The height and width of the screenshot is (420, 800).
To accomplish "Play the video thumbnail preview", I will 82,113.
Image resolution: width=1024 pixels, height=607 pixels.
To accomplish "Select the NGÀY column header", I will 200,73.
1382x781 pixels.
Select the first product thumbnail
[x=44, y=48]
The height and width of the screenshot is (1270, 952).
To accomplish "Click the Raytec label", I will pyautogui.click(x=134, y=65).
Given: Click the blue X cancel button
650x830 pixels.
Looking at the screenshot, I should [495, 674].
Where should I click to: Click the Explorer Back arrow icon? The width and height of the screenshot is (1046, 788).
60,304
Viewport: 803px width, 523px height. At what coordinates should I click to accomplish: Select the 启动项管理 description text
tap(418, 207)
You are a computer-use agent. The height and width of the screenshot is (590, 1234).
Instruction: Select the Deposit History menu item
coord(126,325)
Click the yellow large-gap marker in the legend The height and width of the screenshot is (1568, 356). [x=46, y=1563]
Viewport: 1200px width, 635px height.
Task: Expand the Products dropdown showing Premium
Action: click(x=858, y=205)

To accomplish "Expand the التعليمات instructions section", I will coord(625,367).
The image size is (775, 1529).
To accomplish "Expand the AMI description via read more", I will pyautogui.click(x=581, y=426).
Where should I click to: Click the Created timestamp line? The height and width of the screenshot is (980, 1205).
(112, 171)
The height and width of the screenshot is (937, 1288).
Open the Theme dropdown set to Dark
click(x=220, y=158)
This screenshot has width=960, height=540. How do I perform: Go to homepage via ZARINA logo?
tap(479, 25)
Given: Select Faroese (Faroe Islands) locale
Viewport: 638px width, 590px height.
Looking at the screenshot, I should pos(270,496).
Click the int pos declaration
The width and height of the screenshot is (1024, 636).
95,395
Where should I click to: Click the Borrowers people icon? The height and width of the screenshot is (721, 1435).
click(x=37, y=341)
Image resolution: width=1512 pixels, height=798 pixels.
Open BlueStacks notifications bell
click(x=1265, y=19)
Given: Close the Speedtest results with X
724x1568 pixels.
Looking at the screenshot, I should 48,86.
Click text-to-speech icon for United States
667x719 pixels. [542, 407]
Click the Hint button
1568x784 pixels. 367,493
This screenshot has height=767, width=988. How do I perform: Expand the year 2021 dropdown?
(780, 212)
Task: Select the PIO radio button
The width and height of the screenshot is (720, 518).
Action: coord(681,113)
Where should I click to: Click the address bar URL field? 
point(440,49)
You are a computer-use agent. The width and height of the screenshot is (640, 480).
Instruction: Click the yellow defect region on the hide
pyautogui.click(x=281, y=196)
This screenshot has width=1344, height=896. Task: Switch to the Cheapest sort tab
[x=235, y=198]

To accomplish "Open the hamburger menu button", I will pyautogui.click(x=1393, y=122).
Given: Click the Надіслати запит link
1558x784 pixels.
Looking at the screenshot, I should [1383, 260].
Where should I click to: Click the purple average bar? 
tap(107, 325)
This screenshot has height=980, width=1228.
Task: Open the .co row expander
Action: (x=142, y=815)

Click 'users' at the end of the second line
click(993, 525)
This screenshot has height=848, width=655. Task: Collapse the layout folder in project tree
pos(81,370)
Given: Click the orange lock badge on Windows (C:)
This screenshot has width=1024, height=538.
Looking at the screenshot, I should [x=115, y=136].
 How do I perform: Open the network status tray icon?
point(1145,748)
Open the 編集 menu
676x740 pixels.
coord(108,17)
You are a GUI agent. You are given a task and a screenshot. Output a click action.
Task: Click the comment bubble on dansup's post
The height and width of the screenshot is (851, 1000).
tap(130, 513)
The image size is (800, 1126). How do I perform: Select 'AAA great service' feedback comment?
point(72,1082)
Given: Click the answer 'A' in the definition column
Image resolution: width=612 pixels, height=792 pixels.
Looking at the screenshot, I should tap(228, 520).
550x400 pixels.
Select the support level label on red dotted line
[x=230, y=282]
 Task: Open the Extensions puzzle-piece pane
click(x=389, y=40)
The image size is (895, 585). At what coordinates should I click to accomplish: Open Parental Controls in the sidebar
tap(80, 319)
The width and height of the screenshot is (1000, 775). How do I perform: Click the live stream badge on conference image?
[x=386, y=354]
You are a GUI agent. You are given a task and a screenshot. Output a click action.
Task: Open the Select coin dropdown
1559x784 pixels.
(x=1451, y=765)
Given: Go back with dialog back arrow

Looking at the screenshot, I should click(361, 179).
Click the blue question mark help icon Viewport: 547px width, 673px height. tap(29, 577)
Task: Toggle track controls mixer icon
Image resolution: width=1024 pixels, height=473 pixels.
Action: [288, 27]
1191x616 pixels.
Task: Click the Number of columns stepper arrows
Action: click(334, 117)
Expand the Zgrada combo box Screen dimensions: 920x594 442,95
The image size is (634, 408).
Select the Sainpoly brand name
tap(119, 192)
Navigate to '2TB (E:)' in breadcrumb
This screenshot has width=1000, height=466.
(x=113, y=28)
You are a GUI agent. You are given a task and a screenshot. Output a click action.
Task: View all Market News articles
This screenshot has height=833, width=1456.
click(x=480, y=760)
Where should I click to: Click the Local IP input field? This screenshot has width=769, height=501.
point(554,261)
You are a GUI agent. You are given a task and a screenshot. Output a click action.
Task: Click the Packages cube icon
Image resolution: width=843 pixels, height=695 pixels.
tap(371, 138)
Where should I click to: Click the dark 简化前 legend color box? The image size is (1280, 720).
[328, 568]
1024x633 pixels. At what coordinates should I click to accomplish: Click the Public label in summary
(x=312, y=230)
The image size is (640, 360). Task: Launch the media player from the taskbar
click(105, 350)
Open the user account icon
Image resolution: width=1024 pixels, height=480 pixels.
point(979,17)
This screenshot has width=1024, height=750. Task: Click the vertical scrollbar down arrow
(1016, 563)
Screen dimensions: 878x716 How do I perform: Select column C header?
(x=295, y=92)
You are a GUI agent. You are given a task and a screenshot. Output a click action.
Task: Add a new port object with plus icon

- [WORK INSTRUCTIONS] Using the records above, copy word for word the line with "The width and height of the screenshot is (1000, 775).", the line with "Task: Open the Select coin dropdown", and every line between them.

- [OUTPUT OF THE EXERCISE]
The width and height of the screenshot is (1000, 775). How do I perform: Click the live stream badge on conference image?
[x=386, y=354]
You are a GUI agent. You are given a task and a screenshot. Output a click action.
Task: Open the Select coin dropdown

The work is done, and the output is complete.